Over the past several months, there has been a lot of talk about the minimum legal drinking age (MLDA). Should it remain at 21, or should our country consider lowering the drinking age to 18 years old?
Those who support lowering the MLDA to 18 suggest that the current MLDA supports a culture of underage binge drinking. But what the data show– and what we at CDC support and believe– is that the current 21 MLDA helps support a culture of safer driving. The evidence supports the fact that it saves lives.
At the Injury Center, one of our goals is to prevent motor vehicle crashes-the number one killer of teens and a leading cause of injury and death for people of every age. Our scientists, along with staff from the Guide to Community Preventive Services, have compiled scientific evidence supporting the fact that the current 21 MLDA helps keep teen drivers safe. A review of 23 studies found that, among 18-21 year olds, raising the MLDA to 21 reduced crashes by 16 percent, while lowering the MLDA from 21 to 18 increased crashes by 10 percent. The National Highway Traffic Safety Administration (NHTSA) estimates that the current MLDA of 21 has saved nearly 25,000 lives on our nation’s roads.
CDC strongly supports maintaining the MLDA at 21 because it can save lives. We also support strict enforcement of MLDA laws as they apply both to buyers and sellers of alcohol to underage youth.
Many organizations have Web resources that offer details on why keeping the MLDA at 21 makes sense, including Mothers Against Drunk Driving (MADD), the Governors Highway Safety Association(GHSA), the National Transportation Safety Board, the American Medical Association, and the Insurance Institute for Highway Safety.
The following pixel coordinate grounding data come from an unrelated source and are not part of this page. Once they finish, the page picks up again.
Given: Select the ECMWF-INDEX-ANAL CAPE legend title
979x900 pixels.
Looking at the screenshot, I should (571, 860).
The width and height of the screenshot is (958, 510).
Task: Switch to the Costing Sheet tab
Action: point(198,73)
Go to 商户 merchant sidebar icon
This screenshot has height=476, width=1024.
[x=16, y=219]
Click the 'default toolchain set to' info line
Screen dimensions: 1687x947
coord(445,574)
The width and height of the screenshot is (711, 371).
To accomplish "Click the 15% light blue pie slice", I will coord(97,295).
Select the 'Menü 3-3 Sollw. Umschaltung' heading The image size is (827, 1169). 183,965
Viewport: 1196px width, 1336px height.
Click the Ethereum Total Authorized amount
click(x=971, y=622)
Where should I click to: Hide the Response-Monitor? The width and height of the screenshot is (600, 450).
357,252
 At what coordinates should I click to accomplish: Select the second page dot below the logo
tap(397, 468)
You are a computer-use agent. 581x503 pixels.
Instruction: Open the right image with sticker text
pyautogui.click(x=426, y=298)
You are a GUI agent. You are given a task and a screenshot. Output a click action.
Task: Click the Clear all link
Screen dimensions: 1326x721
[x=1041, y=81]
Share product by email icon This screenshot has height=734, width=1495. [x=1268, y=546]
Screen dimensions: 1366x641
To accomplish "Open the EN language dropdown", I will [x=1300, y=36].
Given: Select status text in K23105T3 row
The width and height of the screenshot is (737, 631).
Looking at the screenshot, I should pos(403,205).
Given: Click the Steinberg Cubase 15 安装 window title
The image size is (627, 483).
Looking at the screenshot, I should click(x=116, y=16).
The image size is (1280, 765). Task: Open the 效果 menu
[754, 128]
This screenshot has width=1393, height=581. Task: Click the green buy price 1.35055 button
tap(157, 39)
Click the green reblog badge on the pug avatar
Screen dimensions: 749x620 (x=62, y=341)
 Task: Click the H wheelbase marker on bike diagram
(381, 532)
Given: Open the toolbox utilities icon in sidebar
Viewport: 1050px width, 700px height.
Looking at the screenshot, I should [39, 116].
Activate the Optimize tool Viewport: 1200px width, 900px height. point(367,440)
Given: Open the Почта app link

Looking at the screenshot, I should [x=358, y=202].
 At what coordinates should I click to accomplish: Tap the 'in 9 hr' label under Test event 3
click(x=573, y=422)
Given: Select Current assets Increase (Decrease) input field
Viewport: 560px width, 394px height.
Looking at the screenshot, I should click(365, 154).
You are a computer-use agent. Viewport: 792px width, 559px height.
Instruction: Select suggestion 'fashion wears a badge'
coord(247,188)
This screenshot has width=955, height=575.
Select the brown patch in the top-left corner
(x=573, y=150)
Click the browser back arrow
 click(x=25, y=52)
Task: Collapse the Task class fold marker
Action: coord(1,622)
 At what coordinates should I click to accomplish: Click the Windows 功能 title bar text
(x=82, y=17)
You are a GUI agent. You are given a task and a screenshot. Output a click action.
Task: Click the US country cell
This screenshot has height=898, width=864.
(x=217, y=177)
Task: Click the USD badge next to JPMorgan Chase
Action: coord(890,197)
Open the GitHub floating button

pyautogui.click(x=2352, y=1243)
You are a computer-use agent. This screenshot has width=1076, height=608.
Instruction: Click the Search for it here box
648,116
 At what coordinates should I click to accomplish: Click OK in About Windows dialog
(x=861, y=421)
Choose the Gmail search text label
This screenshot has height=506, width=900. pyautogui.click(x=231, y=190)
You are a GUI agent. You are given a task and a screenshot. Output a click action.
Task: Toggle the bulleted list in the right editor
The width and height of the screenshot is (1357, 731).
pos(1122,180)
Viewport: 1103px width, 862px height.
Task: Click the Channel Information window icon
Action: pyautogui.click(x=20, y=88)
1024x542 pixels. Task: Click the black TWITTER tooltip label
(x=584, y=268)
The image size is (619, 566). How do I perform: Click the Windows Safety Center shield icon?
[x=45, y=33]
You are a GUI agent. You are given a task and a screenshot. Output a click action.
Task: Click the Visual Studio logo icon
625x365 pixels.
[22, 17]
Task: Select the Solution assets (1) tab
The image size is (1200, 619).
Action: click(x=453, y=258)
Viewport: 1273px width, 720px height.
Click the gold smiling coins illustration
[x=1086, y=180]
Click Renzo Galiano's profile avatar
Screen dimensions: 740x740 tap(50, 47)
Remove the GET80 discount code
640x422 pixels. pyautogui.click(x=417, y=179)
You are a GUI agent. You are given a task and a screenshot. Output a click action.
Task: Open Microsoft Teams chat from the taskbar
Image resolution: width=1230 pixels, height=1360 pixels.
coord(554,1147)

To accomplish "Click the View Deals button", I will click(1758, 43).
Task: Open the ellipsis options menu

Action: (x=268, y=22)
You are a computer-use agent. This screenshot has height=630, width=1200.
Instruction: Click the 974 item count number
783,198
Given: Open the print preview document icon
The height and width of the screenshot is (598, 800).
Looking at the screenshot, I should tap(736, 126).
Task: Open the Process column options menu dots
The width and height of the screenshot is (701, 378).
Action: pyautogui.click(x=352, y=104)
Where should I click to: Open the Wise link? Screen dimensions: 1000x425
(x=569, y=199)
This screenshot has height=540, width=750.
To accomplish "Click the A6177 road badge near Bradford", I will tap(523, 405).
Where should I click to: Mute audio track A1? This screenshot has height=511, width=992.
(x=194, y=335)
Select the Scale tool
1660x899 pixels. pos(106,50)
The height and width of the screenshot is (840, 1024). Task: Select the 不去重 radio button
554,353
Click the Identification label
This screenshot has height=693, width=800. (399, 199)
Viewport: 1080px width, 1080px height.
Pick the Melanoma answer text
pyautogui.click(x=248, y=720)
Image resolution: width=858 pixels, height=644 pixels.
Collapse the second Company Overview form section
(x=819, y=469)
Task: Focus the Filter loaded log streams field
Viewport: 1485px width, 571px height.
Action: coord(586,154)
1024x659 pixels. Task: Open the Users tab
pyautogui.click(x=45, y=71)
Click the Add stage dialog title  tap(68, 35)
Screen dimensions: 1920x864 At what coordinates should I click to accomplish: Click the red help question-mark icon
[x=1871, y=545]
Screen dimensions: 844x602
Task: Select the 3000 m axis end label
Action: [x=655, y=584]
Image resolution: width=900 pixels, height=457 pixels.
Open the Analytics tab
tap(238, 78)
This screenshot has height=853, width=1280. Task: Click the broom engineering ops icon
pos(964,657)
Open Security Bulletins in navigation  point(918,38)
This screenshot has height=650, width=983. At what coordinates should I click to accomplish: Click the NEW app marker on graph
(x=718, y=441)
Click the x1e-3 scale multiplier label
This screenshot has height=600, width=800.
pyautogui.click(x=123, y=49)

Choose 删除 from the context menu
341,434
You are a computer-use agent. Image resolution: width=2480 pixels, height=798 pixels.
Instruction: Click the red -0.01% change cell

The MADD-developed site, www.why21.org, is a one-stop resource that includes a history of the drinking age law, links to recent news on the MLDA topic, and resources to help everyone prevent underage drinking.
We all want to help make sure that kids live to their full potential. As a parent, scientist, and in my current role as the director of CDC’s Injury Center, I know that there is a significant, positive public health impact associated with keeping the minimum legal drinking age at 21 years old. It can help save young drivers’ lives.